Has anyone seen a site that does this?

------
PStamatiou
is this the same guy that told me (and all bloggers in general) to stop
blogging, in some snarky Wired article? yup, it is. <http://bit.ly/S85ya>

------
bonsaitree
In this article, Mr. Boutin reveals his complete ignorance of systems
engineering. Whether it's websites, software products, cars, blenders, or even
packaged food, pretty-much any remotely novel product marketed and sold for
use by everyday consumers goes through a "private beta" phase to weed out
"bugs" in the system.

I suggest that Mr.

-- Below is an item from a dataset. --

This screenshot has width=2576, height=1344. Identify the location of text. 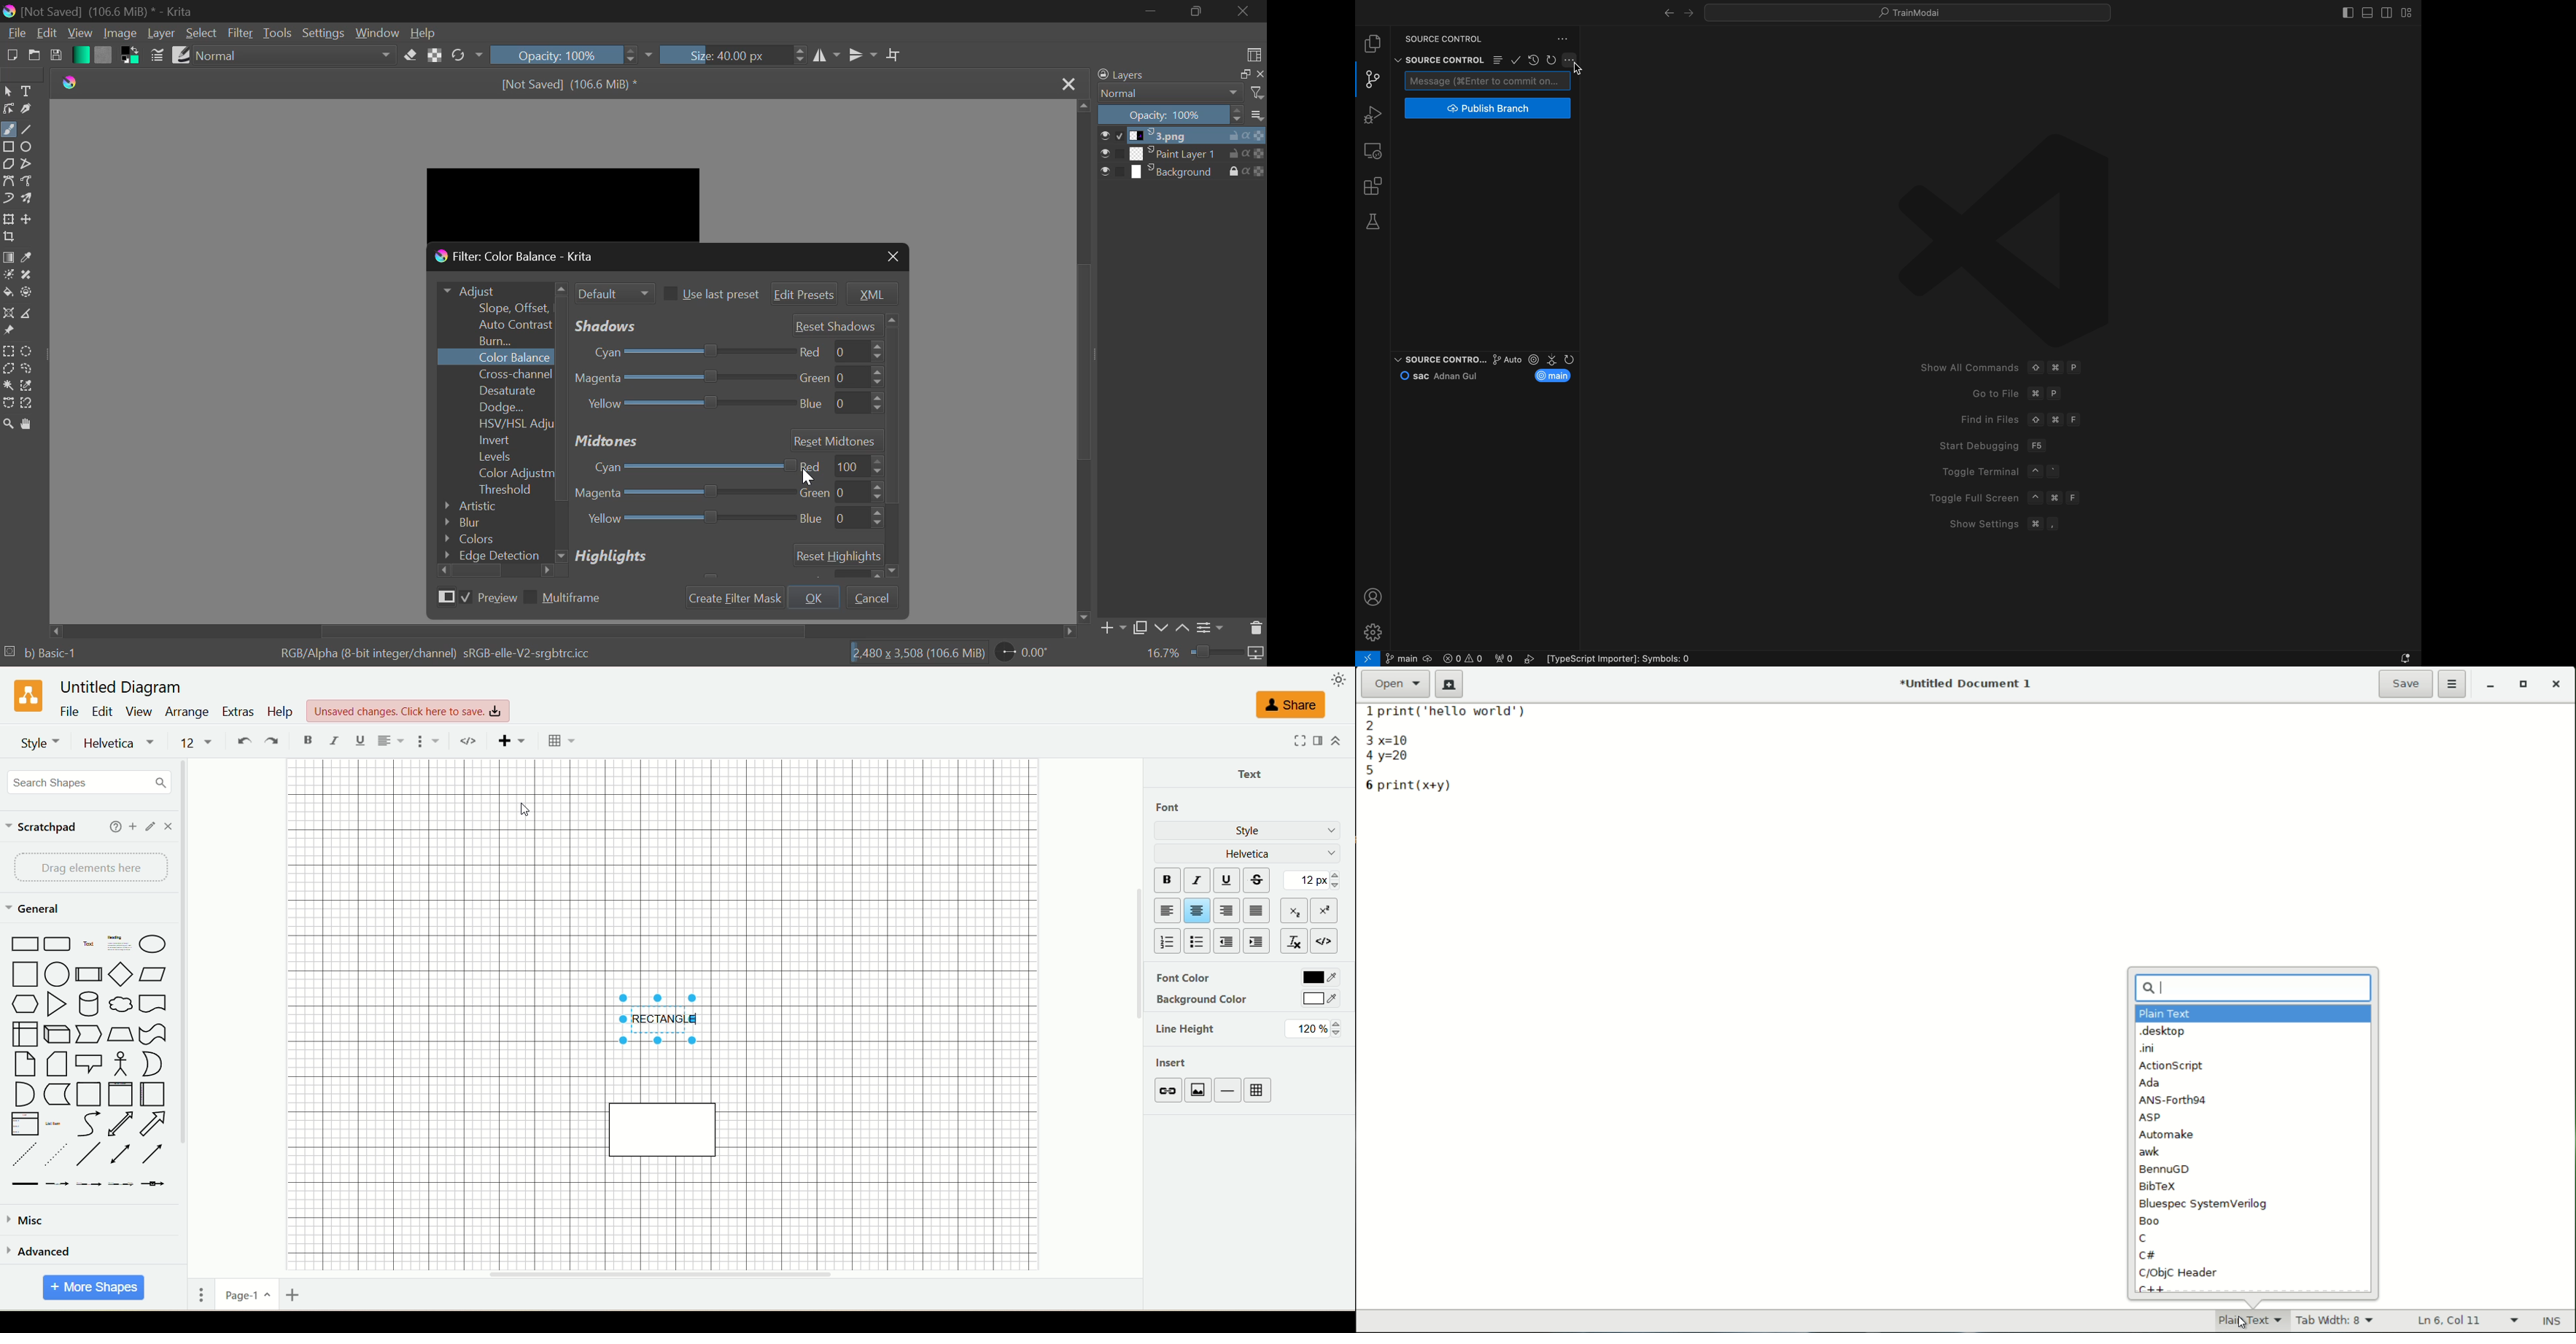
(409, 708).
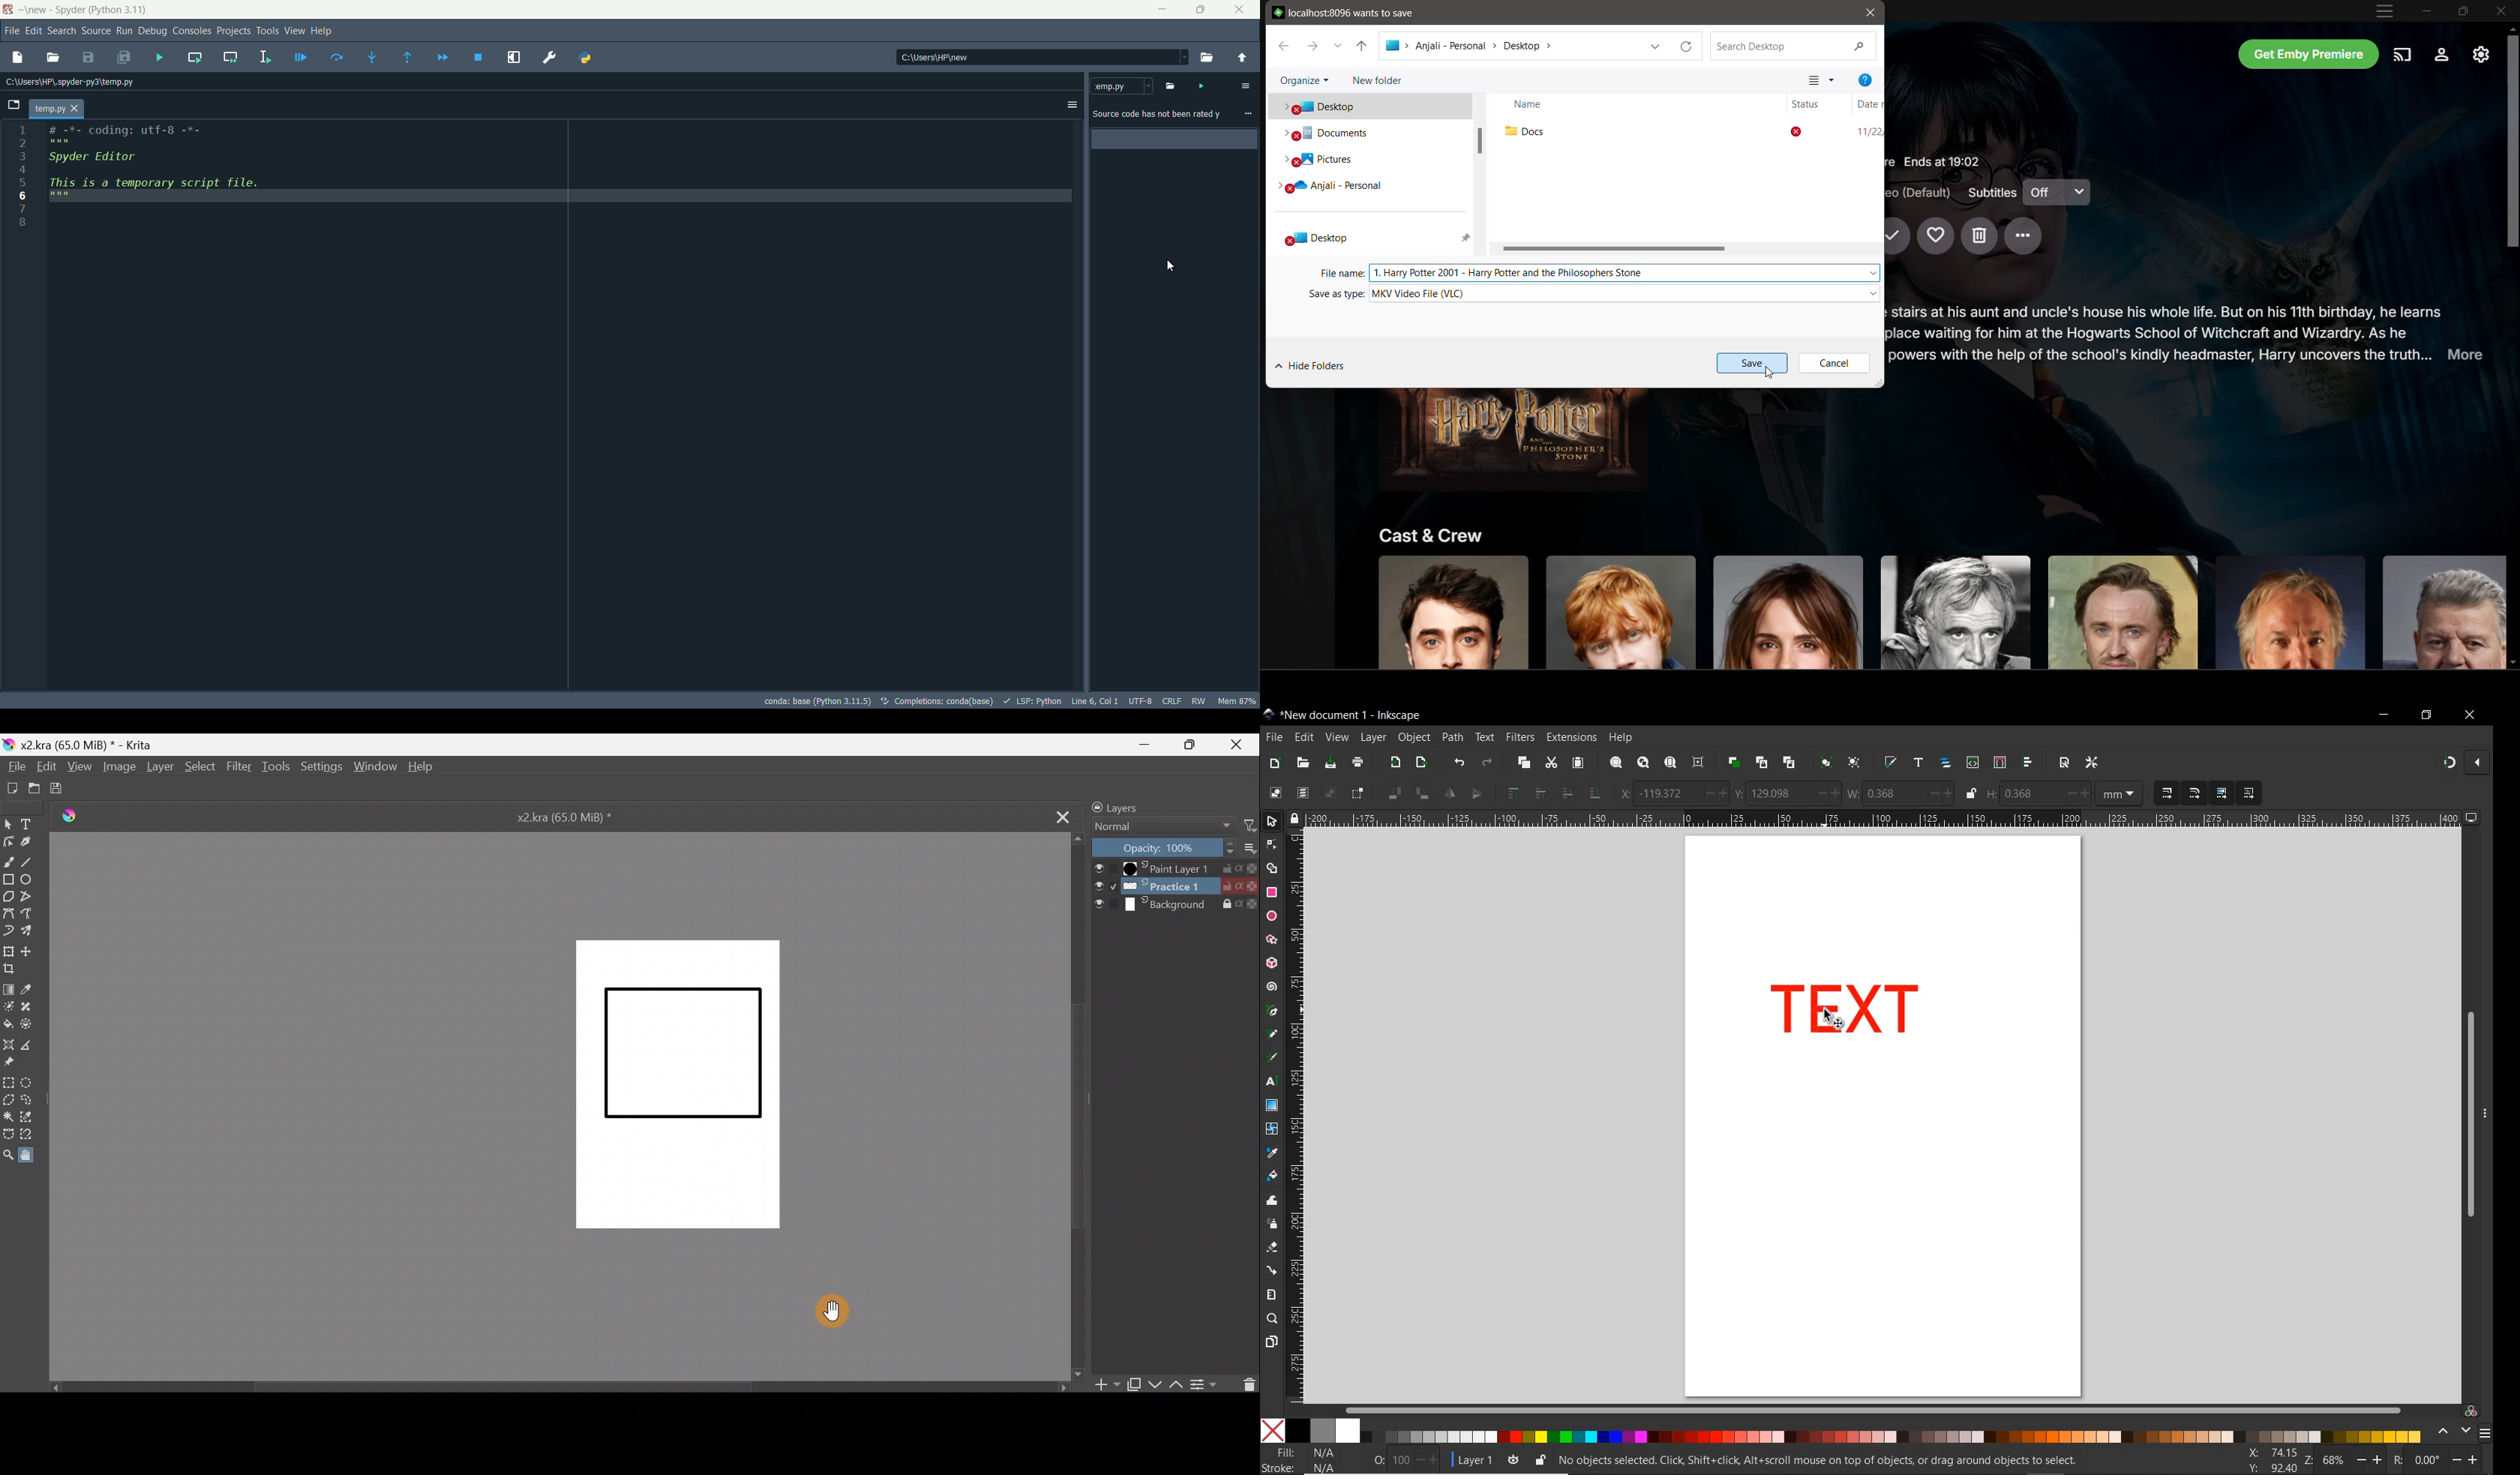 This screenshot has height=1484, width=2520. What do you see at coordinates (1813, 104) in the screenshot?
I see `Status column` at bounding box center [1813, 104].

Boutin learn a modicum about manufacturing and consumer
product life-cycles before further attempting to practice journalism on the
topic.

The really sad bit is NYT actually paid money for this "content" too.

------
paul_houle
The "private beta" is a web 2.0 trope that's going to disappear in web 3.0.
It's something you can afford to do when you've got a rich sugar daddy, but
when you're trying to make a profitable site on your own dime, you've got to
start early.

Yes, I know about the testability problems of community systems -- I've lived
them. Web 3.0 finds answers to them. Web 3.0 succeeds where Web 2.0 failed.